--- Start ---

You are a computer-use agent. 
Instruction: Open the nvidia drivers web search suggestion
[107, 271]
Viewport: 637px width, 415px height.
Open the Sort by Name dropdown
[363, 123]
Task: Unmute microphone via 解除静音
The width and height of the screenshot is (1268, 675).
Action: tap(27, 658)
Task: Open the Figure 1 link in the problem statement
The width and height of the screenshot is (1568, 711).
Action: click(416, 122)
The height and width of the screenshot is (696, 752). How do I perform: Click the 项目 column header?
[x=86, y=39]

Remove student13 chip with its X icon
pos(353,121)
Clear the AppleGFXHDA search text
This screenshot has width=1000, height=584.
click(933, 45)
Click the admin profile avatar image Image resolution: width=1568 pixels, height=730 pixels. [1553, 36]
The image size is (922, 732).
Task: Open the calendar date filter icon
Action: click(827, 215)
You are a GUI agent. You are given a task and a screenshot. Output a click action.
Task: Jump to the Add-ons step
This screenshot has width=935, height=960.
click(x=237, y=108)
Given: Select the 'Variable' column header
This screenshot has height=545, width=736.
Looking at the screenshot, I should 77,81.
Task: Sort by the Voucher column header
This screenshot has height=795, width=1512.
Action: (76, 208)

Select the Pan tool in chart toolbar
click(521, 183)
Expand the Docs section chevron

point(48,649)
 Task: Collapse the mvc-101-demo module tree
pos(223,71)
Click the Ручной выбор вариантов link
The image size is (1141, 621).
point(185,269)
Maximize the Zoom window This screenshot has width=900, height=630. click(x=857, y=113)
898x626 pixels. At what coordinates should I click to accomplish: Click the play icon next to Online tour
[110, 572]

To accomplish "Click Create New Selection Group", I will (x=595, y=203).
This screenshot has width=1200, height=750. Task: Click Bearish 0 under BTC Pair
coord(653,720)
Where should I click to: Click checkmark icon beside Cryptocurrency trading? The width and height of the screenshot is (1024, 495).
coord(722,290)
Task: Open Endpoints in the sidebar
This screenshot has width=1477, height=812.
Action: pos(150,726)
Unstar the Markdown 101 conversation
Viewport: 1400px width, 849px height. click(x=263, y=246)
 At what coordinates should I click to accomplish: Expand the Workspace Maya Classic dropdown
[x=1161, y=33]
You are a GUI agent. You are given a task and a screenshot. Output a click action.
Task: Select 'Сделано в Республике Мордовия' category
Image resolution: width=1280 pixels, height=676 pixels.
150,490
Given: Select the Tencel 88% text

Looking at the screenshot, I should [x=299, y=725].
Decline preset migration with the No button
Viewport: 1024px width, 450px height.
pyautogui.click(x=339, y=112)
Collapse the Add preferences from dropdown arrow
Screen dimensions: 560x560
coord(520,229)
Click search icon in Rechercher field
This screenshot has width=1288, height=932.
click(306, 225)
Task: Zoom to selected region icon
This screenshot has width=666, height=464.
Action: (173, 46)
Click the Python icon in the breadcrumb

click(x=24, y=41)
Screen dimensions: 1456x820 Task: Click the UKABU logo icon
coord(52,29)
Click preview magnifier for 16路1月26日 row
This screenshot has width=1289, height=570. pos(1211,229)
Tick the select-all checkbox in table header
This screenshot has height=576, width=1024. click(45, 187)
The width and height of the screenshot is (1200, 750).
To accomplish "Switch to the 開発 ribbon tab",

--- End ---

[DIRECTION] Echo the records from the line with "Task: Unmute microphone via 解除静音" up to and including the line with "Action: click(827, 215)", with no changes.

[CORRECT RESULT]
Task: Unmute microphone via 解除静音
The width and height of the screenshot is (1268, 675).
Action: tap(27, 658)
Task: Open the Figure 1 link in the problem statement
The width and height of the screenshot is (1568, 711).
Action: click(416, 122)
The height and width of the screenshot is (696, 752). How do I perform: Click the 项目 column header?
[x=86, y=39]

Remove student13 chip with its X icon
pos(353,121)
Clear the AppleGFXHDA search text
This screenshot has width=1000, height=584.
click(933, 45)
Click the admin profile avatar image Image resolution: width=1568 pixels, height=730 pixels. [1553, 36]
The image size is (922, 732).
Task: Open the calendar date filter icon
Action: click(827, 215)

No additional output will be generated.